Economic models are useful tools for helping to deal with these uncertainties. By abstracting from less important uncertainties, models provide a framework within which the workings of the economy can be quantified. In doing so, models generally reduce the complexity of the policy decision-making process and go some way towards helping monetary authorities achieve their goals. However, to the extent that models are only an approximation to the ‘true’ economy, there will always be uncertainty about the correct structure and parameters of an economic model.
Blinder (1995), commenting in his capacity as a central banker, observed that model uncertainty can have important implications for policy. In particular, uncertainty about the model may make monetary authorities more conservative in the sense that they determine the appropriate policy response ignoring uncertainty, ‘and then do less’. This conservative approach to policy was first formalised by Brainard (1967). Although Blinder views the Brainard conservatism principle ‘as extremely wise’, he admits that the result is not robust. For practical purposes, this recommendation leaves two questions unanswered. First, how much should policy be adjusted to account for model uncertainty? Second, is conservatism always the appropriate response?
This paper addresses both of these questions by generalising the Brainard model to a multi-period horizon and a multivariate model. A small data-consistent model of the Australian economy is used to illustrate the effect of parameter uncertainty on policy responses. Contrary to Brainard's conservatism result, we show that parameter uncertainty can actually induce greater policy activism following most types of shocks. We argue that this increased activism is primarily a consequence of uncertainty about the persistence of shocks to the economy. This type of uncertainty cannot be incorporated into the static model of Brainard.

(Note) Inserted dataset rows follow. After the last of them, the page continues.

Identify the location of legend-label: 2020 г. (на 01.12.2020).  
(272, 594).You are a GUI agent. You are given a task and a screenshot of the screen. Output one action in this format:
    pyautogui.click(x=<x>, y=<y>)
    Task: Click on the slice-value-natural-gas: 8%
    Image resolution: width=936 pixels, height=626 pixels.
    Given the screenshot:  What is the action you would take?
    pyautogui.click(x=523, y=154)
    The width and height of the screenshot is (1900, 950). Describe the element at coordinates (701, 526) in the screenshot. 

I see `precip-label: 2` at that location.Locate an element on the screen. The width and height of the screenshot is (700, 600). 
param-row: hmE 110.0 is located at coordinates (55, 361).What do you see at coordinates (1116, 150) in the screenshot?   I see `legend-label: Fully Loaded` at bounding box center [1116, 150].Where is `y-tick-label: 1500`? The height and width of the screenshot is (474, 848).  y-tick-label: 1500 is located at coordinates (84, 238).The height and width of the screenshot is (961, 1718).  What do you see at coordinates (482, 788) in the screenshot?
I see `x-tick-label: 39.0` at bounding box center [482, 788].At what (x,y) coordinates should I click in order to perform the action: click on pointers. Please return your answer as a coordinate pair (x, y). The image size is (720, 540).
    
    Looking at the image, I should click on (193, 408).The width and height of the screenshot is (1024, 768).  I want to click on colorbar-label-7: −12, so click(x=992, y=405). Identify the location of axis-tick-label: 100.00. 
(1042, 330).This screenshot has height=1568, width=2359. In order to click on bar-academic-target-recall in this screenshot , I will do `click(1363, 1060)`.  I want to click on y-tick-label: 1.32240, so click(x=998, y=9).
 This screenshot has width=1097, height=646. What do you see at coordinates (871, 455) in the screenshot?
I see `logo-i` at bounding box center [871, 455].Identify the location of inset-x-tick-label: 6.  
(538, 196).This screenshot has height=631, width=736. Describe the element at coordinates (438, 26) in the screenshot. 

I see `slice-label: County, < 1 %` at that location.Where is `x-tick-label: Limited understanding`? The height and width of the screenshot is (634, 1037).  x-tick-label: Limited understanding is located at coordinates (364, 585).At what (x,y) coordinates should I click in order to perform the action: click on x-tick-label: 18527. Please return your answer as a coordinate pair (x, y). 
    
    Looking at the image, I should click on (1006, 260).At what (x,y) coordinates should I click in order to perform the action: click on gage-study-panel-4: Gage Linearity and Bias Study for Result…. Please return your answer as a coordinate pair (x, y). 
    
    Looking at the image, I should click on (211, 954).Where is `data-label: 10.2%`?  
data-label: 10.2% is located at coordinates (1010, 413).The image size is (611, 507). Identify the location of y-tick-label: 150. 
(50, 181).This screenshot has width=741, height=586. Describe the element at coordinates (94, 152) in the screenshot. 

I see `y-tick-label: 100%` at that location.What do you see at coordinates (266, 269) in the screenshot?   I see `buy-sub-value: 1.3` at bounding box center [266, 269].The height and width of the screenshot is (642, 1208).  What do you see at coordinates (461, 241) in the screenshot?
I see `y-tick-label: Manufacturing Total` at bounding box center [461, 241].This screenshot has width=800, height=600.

The remainder of the paper is structured as follows. In Section 2, we discuss the various sources of forecasting error which lie behind model uncertainty. Section 3 summarises the specification of a small macroeconomic model used in the remainder of the paper. Section 4 shows how sensitive policy responses are to changes in the parameter values when the policy-maker ignores this parameter uncertainty. Section 5 demonstrates how parameter uncertainty can be accommodated in the solution to a monetary authority's optimal policy problem and Section 6 illustrates the difference between naive policy, that ignores parameter uncertainty, and policy that explicitly takes parameter uncertainty into account. Section 7 concludes and summarises the practical implications for monetary policy.